Chiunque visiti la Russia si imbatterà quasi subito in un caposaldo della gastronomia nazionale: la barbabietola. I suoi usi sono molteplici, dai drink alle insalate, e nessuna guida che racconti la storia di questo umile ortaggio nel passato e nel presente della Russia sarà mai completa se non nominerà la famosissima zuppa nazionale a base di barbabietola: il borscht.

Spesso si cita l’Ucraina come Paese di origine del borscht, il cui nome deriva forse dal termine slavo per ‘sedano dei prati’ o dal nome di una bevanda ottenuta dalla fermentazione della pianta stessa. Ci volle un po’ di tempo prima che il sedano dei prati venisse sostituito dalla più gustosa barbabietola e, dopo secoli di perfezionamento, il borscht è ora uno dei capisaldi della cucina della Russia, dell’est Europa e non solo: a seguito della diaspora che ha interessato la zona nel XX secolo, il piatto è stato esportato all’estero, raggiungendo così una fama internazionale.

Gli esperti non credono esista un’unica ricetta ‘perfetta’ per il borscht, ma molti di loro concordano sugli ingredienti: brodo di carne bovina, barbabietola e altri ortaggi come cavolo, patate e carote (non è raro trovarvi anche delle mele). Il sapore particolare è dovuto alla cottura lenta degli ortaggi prima che vengano aggiunti al brodo.

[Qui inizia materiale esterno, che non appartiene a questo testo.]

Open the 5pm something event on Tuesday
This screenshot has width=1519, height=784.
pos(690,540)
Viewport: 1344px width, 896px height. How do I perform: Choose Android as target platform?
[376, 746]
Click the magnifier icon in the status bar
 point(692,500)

Solitamente la zuppa è servita con una cucchiaiata di panna acida e un rametto di aneto.

Che la barbabietola sia così importante nella cucina russa non stupisce, dato che è facile da coltivare, nutriente e molto versatile. Molti russi coltivano barbabietole negli orti delle loro piccole dachas (case di campagna), ma su larga scala la Russia è uno dei maggiori produttori di barbabietola. Addirittura un’agenzia che organizza viaggi in pullman tra San Pietroburgo e Mosca ha scelto di chiamarsi Beetroot Bus (letteralmente ‘Barbabietola Bus’), per via dei tanti campi di barbabietola che si attraversano nel percorso.

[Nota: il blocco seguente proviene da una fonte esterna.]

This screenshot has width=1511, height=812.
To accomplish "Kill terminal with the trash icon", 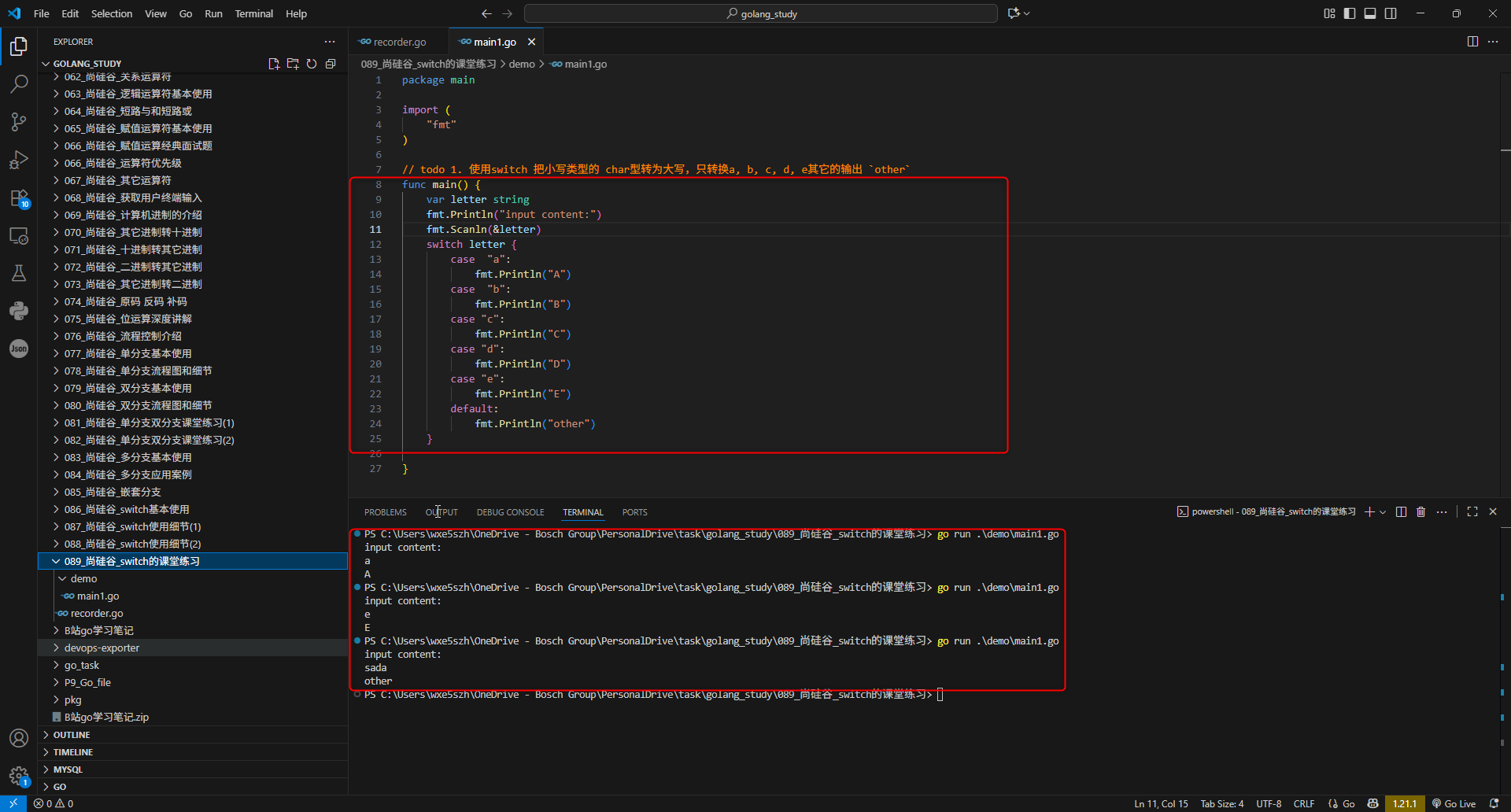I will coord(1420,512).
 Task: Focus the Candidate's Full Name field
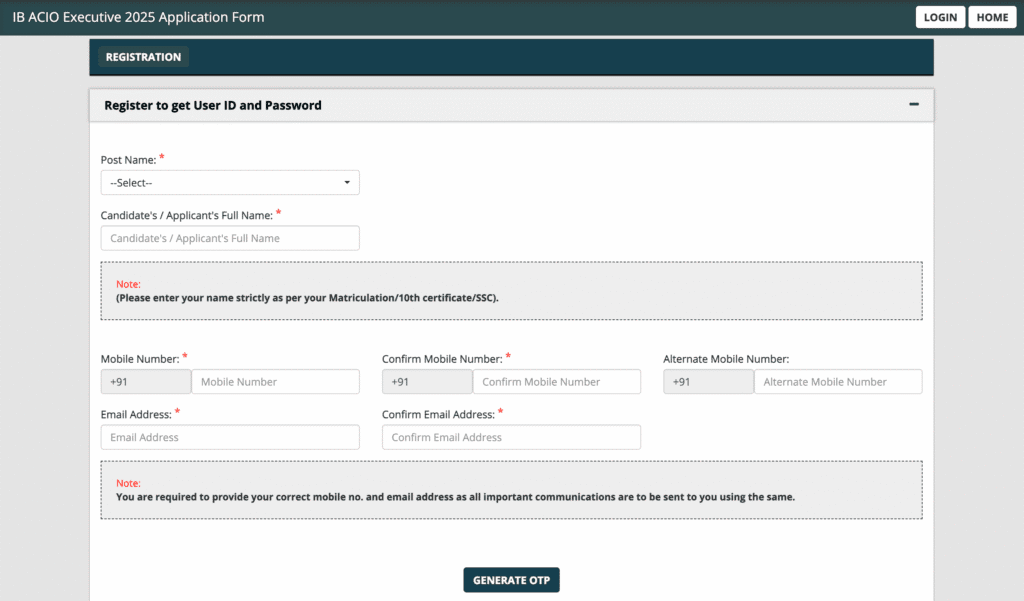coord(229,238)
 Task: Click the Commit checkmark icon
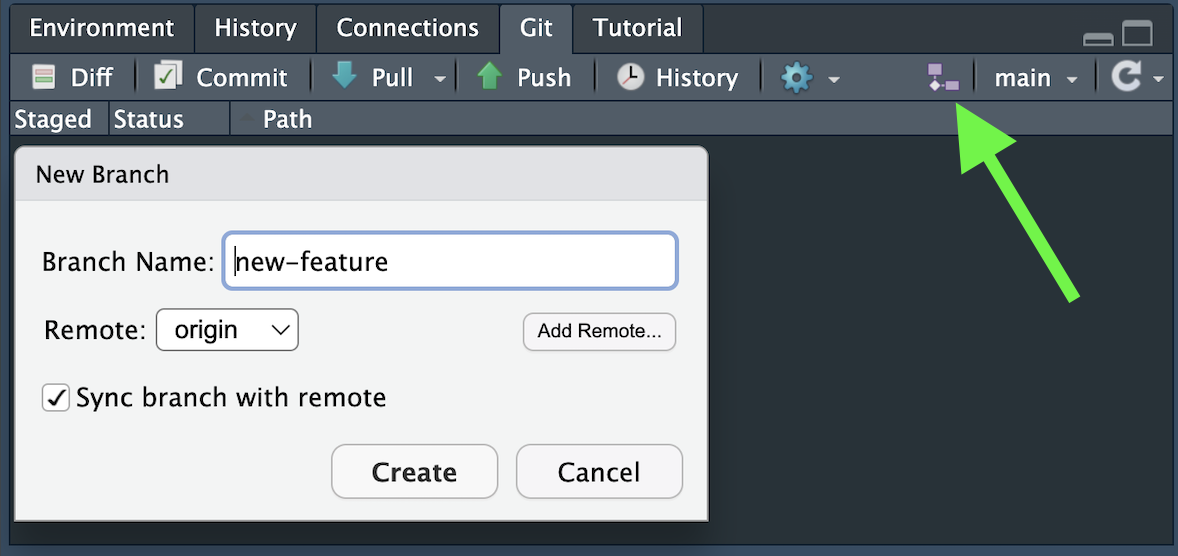tap(168, 77)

In Russia la barbabietola è apprezzata anche per le sue proprietà benefiche e di bellezza: un politico russo, di recente, ha addirittura consigliato alle donne di scegliere un “look naturale” e utilizzare la barbabietola come rossetto al posto dei prodotti importati.

Non in ultimo, questo ortaggio è un vero e proprio superfood, in quanto ricco di calcio, ferro, acido folico, vitamina A, vitamina C, fibre, manganese e potassio. Inoltre è di aiuto nelle funzioni epatiche e digestive, abbassa la pressione sanguigna e il colesterolo e aumenta il vigore fisico. Le betacianine, i pigmenti che donano alla pianta il suo intenso colore rosso-violaceo, sono ottimi antiossidanti e, secondo diversi studi, rallenterebbero la crescita di determinati tipi di tumore.

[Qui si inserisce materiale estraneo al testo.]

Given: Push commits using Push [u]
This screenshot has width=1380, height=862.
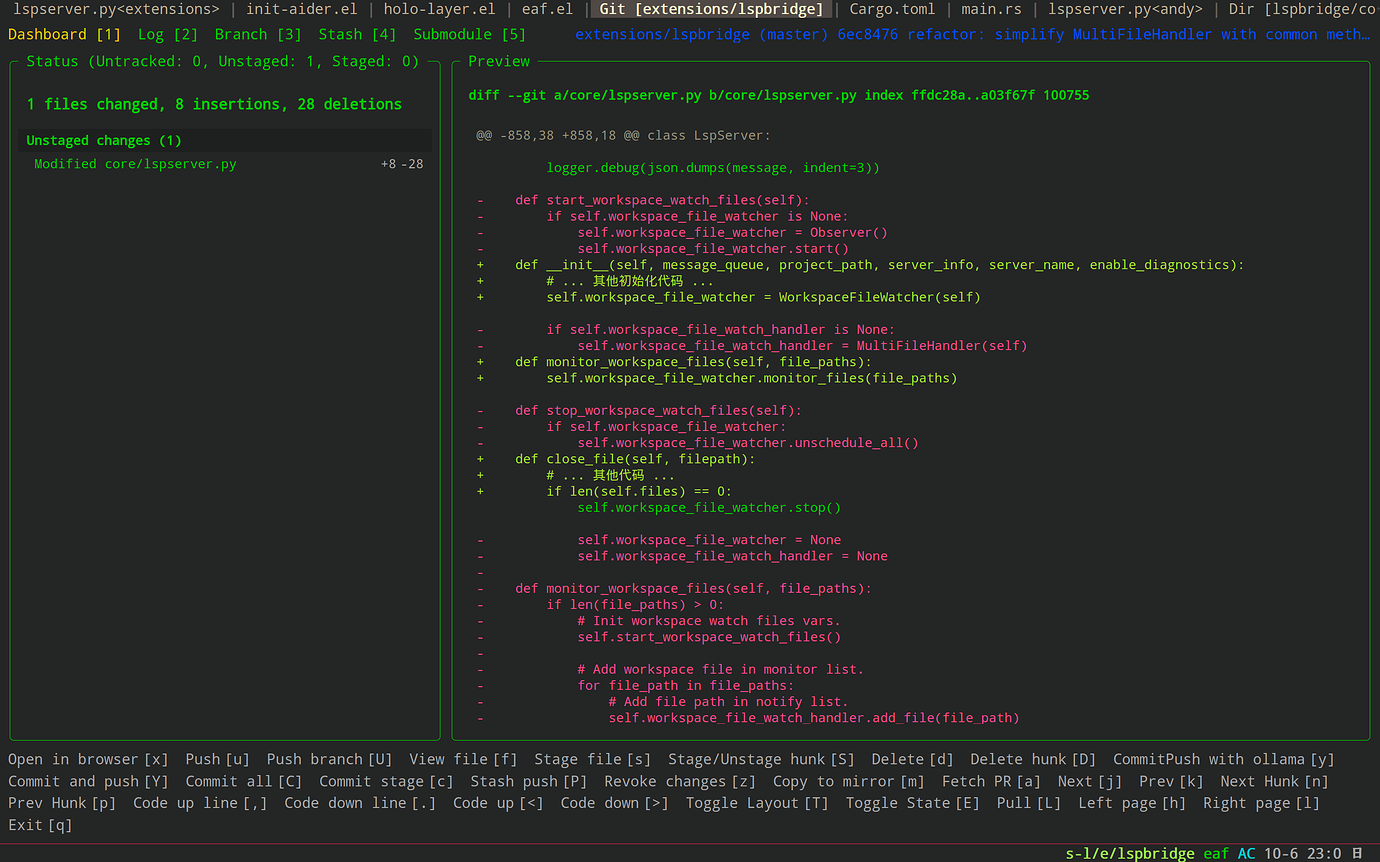Looking at the screenshot, I should click(217, 759).
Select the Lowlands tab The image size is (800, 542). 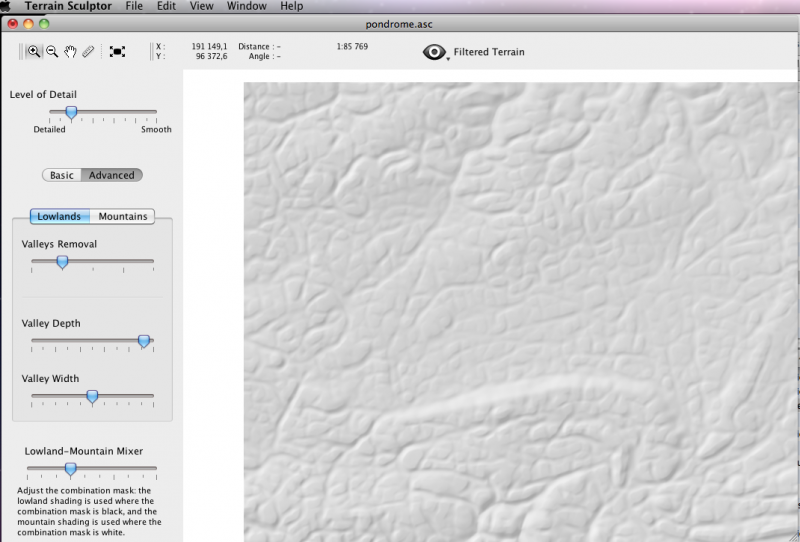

Non è infatti un caso che le barbabietole facciano parte della medicina tradizionale russa. In caso di naso chiuso, si possono creare gocce nasali frullando la barbabietola con cipolla e aloe vera. Molti russi, inoltre, sono convinti delle proprietà benefiche della bevanda chiamata beet kvass, ottenuta tramite un processo di lattofermentazione, a cui è dovuto il suo sapore sapido e terroso. Questa bevanda non è difficile da preparare: bastano acqua, sale, siero di latte e barbabietola, poi va lasciata fermentare finché non raggiunge la densità desiderata.

Ovviamente alcuni russi preferiscono rimedi più drastici per sbarazzarsi del raffreddore, e anche qui entra in gioco la barbabietola, eguagliando addirittura la patata come ingrediente chiave dell’altra bevanda nazionale russa, il samogon (chiaro di luna).